# Exercise
Beginning at the top of the material, repeat each line exactly, and stop once the line with "The width and height of the screenshot is (720, 443)." has been written.
======== Given data ========
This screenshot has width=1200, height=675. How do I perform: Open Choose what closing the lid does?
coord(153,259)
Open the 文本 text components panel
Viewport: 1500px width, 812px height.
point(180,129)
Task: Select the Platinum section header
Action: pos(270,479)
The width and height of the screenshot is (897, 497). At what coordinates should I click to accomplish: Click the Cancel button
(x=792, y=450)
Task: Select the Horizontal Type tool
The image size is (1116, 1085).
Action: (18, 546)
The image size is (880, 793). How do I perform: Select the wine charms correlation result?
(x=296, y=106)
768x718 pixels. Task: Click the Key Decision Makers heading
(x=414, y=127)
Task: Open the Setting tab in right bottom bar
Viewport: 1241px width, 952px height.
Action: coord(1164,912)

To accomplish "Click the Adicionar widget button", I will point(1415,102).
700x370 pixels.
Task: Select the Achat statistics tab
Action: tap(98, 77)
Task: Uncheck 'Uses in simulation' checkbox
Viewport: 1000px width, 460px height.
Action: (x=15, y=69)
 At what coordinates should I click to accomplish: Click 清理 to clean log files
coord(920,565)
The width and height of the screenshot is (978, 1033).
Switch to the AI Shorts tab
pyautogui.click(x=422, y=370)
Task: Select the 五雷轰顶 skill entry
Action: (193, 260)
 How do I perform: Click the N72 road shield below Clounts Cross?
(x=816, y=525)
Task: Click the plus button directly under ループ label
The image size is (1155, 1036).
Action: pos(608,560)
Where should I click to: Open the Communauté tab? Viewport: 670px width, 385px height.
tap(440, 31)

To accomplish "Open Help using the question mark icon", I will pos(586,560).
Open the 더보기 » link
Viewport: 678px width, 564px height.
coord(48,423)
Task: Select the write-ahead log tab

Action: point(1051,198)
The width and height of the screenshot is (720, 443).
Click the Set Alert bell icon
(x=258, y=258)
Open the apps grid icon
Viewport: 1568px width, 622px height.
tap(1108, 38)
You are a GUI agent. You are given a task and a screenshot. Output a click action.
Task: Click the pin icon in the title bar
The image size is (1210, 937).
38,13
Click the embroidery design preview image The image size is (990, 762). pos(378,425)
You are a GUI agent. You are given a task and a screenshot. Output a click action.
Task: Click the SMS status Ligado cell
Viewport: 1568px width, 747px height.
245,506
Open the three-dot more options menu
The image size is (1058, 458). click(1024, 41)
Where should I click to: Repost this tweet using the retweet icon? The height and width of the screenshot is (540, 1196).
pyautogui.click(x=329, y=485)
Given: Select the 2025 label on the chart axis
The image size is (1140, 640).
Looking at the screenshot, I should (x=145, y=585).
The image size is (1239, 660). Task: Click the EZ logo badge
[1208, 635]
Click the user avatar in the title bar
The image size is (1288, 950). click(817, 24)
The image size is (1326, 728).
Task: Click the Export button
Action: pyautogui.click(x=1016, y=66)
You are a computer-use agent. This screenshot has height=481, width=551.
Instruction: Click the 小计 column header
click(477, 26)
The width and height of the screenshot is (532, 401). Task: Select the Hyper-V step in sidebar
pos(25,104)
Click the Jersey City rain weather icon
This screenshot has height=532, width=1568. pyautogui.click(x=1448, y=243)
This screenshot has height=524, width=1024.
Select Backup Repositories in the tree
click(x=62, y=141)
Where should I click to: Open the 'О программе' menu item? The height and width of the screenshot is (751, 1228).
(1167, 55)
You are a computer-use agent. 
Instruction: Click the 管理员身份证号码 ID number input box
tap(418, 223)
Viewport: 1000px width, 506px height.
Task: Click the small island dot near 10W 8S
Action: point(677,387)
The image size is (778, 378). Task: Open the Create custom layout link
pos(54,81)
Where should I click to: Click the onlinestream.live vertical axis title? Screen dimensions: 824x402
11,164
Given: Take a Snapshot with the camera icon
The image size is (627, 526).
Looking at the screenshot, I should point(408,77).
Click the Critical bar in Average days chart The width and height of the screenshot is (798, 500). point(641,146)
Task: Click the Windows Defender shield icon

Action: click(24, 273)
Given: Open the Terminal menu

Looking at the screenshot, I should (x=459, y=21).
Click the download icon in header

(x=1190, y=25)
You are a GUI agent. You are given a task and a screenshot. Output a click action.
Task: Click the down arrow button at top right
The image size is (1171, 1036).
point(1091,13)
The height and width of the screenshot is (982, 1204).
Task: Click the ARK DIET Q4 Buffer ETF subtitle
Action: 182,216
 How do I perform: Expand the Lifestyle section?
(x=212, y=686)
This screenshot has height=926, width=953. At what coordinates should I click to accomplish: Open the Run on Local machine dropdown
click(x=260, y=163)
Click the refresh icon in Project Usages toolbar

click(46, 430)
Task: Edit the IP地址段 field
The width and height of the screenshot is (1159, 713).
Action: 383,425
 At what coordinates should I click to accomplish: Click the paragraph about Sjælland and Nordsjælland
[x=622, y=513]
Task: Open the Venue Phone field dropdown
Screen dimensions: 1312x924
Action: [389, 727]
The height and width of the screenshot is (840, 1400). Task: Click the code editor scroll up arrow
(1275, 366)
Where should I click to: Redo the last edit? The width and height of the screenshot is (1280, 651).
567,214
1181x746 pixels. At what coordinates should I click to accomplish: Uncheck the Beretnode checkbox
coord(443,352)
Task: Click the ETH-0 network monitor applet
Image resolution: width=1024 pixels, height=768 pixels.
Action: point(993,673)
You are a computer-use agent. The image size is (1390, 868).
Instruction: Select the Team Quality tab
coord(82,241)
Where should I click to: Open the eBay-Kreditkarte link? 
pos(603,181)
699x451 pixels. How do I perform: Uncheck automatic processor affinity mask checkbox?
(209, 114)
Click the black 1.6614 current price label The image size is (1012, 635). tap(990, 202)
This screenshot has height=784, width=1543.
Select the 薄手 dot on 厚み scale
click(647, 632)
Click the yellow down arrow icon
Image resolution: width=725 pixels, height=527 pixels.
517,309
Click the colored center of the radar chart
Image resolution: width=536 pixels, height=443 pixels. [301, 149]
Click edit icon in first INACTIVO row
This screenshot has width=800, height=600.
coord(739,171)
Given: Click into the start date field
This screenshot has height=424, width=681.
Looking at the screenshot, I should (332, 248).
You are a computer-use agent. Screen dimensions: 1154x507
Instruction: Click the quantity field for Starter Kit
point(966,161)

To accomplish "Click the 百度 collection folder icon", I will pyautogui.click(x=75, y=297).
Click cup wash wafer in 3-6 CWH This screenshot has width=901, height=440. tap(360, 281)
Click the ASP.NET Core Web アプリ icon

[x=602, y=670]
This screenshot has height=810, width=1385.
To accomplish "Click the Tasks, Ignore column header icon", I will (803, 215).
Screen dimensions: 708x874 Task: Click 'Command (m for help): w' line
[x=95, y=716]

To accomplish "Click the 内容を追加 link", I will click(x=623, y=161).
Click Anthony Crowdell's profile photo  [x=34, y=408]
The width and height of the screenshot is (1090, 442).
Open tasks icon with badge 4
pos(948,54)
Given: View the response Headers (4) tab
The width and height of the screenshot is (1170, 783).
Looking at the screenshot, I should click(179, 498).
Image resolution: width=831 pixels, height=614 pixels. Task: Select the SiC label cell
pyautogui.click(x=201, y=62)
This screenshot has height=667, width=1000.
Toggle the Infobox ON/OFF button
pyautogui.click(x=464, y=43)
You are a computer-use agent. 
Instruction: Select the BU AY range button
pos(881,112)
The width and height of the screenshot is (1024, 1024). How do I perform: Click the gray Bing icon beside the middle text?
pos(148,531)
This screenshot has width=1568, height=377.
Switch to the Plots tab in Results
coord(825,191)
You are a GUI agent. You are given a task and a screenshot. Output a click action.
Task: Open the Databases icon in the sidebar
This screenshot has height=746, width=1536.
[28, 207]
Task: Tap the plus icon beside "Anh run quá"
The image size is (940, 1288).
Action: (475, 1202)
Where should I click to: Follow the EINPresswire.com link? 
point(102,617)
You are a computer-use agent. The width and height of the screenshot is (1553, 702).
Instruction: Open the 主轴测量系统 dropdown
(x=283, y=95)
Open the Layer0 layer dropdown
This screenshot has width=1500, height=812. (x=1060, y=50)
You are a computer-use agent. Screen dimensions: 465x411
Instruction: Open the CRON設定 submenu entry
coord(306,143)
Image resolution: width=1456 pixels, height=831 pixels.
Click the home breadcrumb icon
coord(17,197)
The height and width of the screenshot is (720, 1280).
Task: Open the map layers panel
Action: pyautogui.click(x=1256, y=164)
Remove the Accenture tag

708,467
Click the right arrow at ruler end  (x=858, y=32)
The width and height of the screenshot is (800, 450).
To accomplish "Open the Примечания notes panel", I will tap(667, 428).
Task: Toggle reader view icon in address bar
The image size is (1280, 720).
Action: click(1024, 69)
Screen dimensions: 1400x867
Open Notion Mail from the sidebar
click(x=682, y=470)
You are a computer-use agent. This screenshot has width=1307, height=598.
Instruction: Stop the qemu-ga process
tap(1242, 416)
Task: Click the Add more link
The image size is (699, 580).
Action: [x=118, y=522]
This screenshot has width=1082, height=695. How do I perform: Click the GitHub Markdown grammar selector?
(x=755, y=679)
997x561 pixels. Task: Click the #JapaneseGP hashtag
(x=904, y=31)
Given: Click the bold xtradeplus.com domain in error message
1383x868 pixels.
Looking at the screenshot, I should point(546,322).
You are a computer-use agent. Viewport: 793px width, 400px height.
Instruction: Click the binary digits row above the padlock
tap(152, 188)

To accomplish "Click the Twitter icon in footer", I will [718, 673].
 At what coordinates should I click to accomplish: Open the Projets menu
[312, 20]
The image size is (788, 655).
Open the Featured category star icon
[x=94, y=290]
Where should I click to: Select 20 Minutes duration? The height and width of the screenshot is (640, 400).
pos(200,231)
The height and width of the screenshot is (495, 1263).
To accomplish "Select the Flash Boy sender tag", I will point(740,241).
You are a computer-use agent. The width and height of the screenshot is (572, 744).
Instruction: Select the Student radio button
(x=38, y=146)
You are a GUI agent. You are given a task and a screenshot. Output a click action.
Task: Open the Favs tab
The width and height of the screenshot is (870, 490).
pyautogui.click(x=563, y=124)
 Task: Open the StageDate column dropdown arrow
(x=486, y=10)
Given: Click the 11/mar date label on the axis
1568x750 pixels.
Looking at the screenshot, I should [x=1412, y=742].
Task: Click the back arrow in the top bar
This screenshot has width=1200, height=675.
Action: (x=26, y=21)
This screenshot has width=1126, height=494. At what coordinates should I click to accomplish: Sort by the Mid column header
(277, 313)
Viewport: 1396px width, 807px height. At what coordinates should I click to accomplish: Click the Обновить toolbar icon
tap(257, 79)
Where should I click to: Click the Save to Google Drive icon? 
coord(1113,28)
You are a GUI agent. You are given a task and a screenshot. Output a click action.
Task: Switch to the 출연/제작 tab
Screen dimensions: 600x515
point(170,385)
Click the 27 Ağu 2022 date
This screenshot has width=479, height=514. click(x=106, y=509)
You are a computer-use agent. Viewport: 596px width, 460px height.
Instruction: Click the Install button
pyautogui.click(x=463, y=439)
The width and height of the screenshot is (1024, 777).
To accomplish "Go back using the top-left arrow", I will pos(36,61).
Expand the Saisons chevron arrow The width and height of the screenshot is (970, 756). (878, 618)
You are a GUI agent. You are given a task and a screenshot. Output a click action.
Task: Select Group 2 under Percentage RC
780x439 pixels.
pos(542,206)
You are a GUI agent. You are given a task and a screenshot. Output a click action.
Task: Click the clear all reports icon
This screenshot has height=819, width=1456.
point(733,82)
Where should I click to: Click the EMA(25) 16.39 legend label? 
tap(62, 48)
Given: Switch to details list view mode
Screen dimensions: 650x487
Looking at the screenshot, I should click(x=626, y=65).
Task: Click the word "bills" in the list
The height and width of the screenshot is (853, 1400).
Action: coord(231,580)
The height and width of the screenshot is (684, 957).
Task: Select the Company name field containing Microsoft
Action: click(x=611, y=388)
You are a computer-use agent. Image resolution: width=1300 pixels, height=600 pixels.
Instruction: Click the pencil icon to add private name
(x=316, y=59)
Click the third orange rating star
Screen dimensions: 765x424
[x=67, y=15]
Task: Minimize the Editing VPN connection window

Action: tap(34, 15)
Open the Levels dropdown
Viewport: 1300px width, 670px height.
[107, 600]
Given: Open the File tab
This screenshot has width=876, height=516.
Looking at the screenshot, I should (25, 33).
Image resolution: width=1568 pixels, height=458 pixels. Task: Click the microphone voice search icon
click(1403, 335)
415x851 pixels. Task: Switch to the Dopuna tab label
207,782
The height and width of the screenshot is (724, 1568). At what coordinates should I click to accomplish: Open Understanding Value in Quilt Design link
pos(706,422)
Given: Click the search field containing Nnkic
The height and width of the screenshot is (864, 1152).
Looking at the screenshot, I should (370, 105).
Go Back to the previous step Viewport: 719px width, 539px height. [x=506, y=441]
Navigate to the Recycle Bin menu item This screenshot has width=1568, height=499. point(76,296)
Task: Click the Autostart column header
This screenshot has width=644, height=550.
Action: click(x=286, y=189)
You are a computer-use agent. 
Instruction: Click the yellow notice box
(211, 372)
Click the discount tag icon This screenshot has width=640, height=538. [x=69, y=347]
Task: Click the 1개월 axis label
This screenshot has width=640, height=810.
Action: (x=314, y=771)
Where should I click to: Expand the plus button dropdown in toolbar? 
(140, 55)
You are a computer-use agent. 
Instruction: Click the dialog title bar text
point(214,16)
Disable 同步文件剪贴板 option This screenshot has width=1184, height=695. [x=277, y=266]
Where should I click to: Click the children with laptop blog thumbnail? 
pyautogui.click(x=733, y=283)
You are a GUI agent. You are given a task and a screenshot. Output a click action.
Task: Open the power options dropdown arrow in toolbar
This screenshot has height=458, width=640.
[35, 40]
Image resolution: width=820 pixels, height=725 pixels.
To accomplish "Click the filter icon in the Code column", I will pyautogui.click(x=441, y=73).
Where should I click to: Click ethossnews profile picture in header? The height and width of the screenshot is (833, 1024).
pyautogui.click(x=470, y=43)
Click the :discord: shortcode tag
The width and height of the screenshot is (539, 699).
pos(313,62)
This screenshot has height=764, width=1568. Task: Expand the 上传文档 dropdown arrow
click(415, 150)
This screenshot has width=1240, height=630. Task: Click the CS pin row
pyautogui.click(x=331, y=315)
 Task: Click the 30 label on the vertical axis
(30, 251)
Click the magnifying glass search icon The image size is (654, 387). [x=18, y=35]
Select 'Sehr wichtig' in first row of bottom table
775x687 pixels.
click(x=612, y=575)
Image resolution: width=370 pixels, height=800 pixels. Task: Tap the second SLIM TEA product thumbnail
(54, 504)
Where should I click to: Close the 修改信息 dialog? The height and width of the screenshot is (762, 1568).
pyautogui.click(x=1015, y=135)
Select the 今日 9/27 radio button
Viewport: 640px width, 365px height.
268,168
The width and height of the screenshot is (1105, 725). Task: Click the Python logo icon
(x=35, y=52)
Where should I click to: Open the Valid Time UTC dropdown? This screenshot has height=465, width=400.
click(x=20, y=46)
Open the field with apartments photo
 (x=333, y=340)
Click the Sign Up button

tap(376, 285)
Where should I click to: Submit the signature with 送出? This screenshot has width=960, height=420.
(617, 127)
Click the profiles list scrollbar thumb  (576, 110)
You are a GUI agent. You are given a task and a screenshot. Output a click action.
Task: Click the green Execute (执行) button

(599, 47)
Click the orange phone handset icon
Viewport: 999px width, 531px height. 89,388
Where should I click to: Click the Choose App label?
========
# Answer to the problem
This screenshot has width=1200, height=675. How do I perform: Open Choose what closing the lid does?
coord(153,259)
Open the 文本 text components panel
Viewport: 1500px width, 812px height.
point(180,129)
Task: Select the Platinum section header
Action: pos(270,479)
The width and height of the screenshot is (897, 497). At what coordinates should I click to accomplish: Click the Cancel button
(x=792, y=450)
Task: Select the Horizontal Type tool
The image size is (1116, 1085).
Action: (18, 546)
The image size is (880, 793). How do I perform: Select the wine charms correlation result?
(x=296, y=106)
768x718 pixels. Task: Click the Key Decision Makers heading
(x=414, y=127)
Task: Open the Setting tab in right bottom bar
Viewport: 1241px width, 952px height.
Action: coord(1164,912)

To accomplish "Click the Adicionar widget button", I will point(1415,102).
700x370 pixels.
Task: Select the Achat statistics tab
Action: tap(98, 77)
Task: Uncheck 'Uses in simulation' checkbox
Viewport: 1000px width, 460px height.
Action: (x=15, y=69)
 At what coordinates should I click to accomplish: Click 清理 to clean log files
coord(920,565)
The width and height of the screenshot is (978, 1033).
Switch to the AI Shorts tab
pyautogui.click(x=422, y=370)
Task: Select the 五雷轰顶 skill entry
Action: (193, 260)
 How do I perform: Click the N72 road shield below Clounts Cross?
(x=816, y=525)
Task: Click the plus button directly under ループ label
The image size is (1155, 1036).
Action: pos(608,560)
Where should I click to: Open the Communauté tab? Viewport: 670px width, 385px height.
tap(440, 31)

To accomplish "Open Help using the question mark icon", I will pos(586,560).
Open the 더보기 » link
Viewport: 678px width, 564px height.
coord(48,423)
Task: Select the write-ahead log tab

Action: point(1051,198)
The width and height of the screenshot is (720, 443).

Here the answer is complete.